Este filme faz parte da 40ª Mostra Internacional de Cinema de São Paulo. Para mais resenhas do festival, clique aqui.
Luis Rosemberg Filho é um gênio. Pelo menos é esse o gosto que fica na boca após o término da sessão de seu mais novo filme, Guerra do Paraguay (2016). O próprio diretor definiu: seu filme não é uma aula de história. De fato, mas é uma de filosofia, uma de como contar uma história passível de causar impacto e comoção verdadeira, mesmo que os recursos utilizados sejam mínimos. E mínimo, aqui, fica no sentido mais objetivo da palavra: a simplicidade desse filme fica evidente em cada cena, poderia-se mesmo dizer que tem uma estética amadora, mas o uso impecável da linguagem cinematográfica, dos recursos de sons, atuação e roteiro, evidenciam que é um trabalho feito por gente que conhece verdadeiramente de cinema. E isso é raro. É um pena que o trabalho de Rosemberg não encontre muito espaço nos circuitos comerciais, pois de fato, não é um filme vendável, sendo comparado ao cinema do Húngaro Béla Tarr, conhecido por filmes contemplativos, extremamente lentos mas também dotados de um domínio artístico absurdo. Tarr não é a única referencia possível de ser buscada nesse filme. A própria obra é dedicada aos filmes Dr. Fantástico, de Stanley Kubrick, e Os Carabineiros, de Jean-Luc Godard, pois ambos são filmes que, ao seu modo, falam sobre a guerra, não da maneira que Hollywood encontrou para abordar o assunto, com filmes recheados de violência e apologia à violência, que no final tentam se esconder atrás de discursos humanistas que não se sustentam. Rosemberg evoca Brecht para falar sobre a guerra, ao representar o encontro de um soldado maltrapilho, vindo dos longínquos tempos da Guerra do Paraguai, um dos conflitos militares mais sangrentos da história brasileira, com duas atrizes, também maltrapilhas, nos dias de hoje. Esse é um dos principais temas buscados por Brecht, o encontro entre passado e presente evidenciando as contradições e o que não se mudou. O próprio dramaturgo é explicitamente citado por uma das artistas, e em outro momento há um excelente instante de quebra da quarta parede (quando os atores falam diretamente ao público), recurso extremamente brechtiano.
As três personagens que sustentam o longa são alegorias, não tem nome, mas representam tipos sociais e modos de se pensar.

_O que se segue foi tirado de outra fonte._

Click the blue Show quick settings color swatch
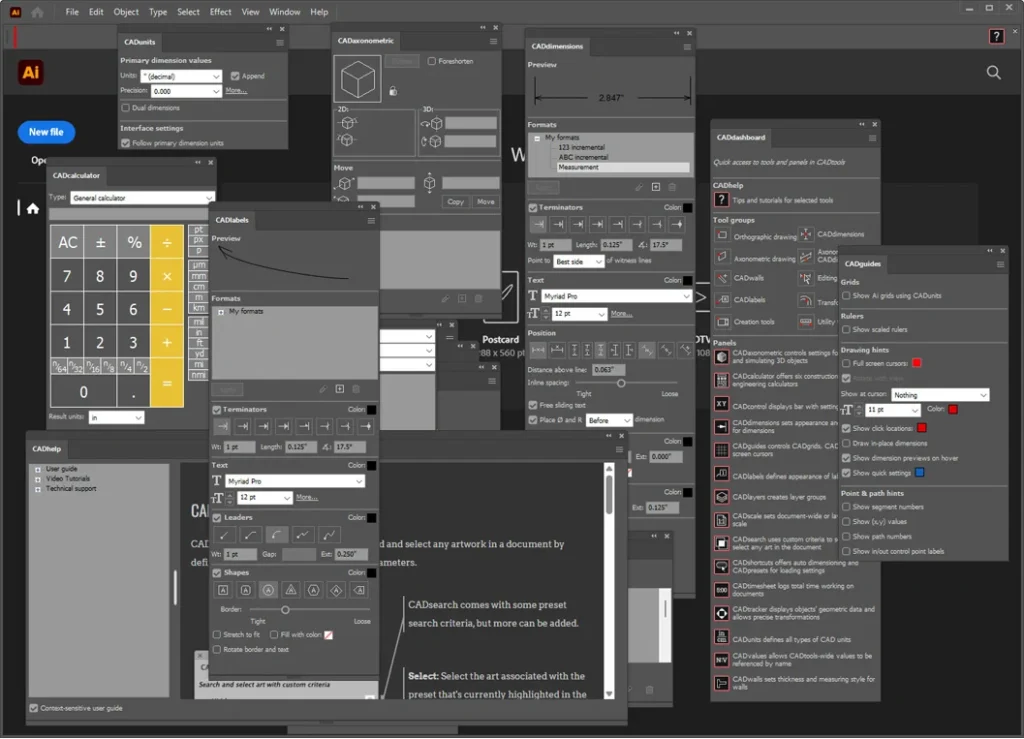This screenshot has height=739, width=1024. tap(920, 472)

No embate entre soldado e atriz, temos um dialogismo entre um ser irracional (mas que se traveste de um falso racionalismo como forma de justificar suas barbáries) e uma personagem que evoca o emocional, e uma forma sensível de se observar o mundo. O soldado, orgulhoso de suas vitórias na guerra, vê as atrocidades cometidas como necessárias, pois é assim que a guerra se compõe. Não enxerga o absurdo, o antinatural em se tirar a vida de uma outra pessoa, que nem mesmo se conhece. Mas o soldado não se sente culpado; ordens são ordens e cabe a ele acatar, defender o governo, que não importa se for Império, ou república, oprime incitando o não pensar e pune aqueles que pensam. Soldado e atrizes, vítimas de um mesmo sistema que conserva seus mecanismos de manutenção de poder até os dias de hoje. A Guerra do Paraguai pode ter acabado, viva apenas nas telas que a glorificam e nos livros de história, mas a guerra não termina, não nesse país, é silenciosa, agora nas favelas, e os discursos que a sustentam são os mesmos, ontem e hoje. É isso que Rosemberg mostra: a permanência do abjeto e do horror, do horror…

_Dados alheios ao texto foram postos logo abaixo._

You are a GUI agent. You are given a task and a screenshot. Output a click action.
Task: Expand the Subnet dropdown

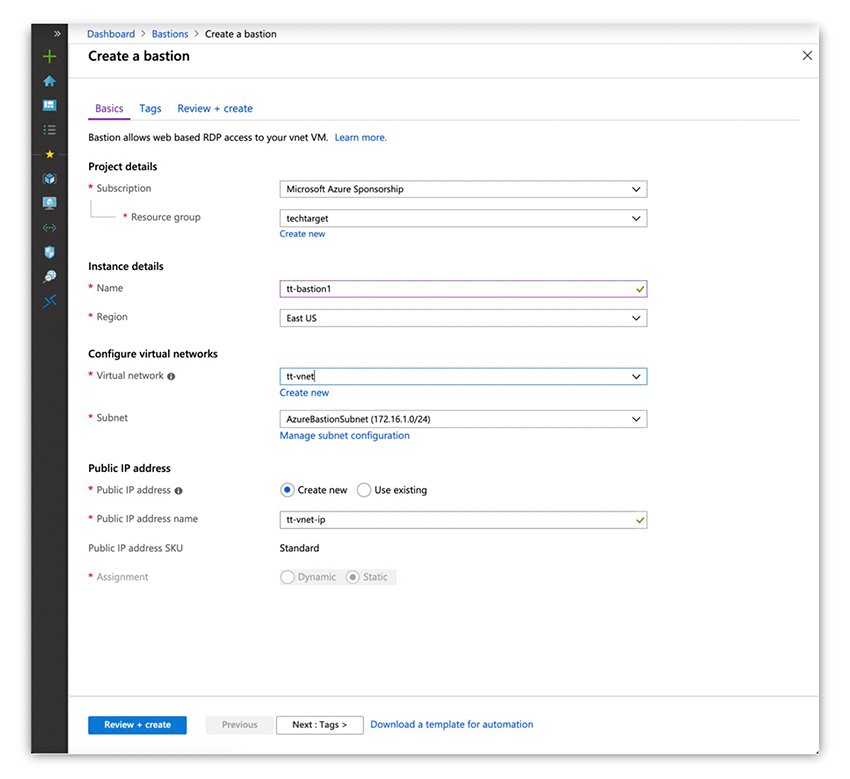[462, 418]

E em uma outra possível referência do longa temos Bergman, em O sétimo selo, filme que também traz a arte como instância que evoca a vida em detrimento da dureza da guerra.
Sem dúvida, Guerra do Paraguay é um dos melhores filmes dessa mostra, uma ode à vida e ao cinema. Resta torcer para que o filme ganhe maior circulação no futuro e que mais pessoas possam experimentar esse excelente trabalho.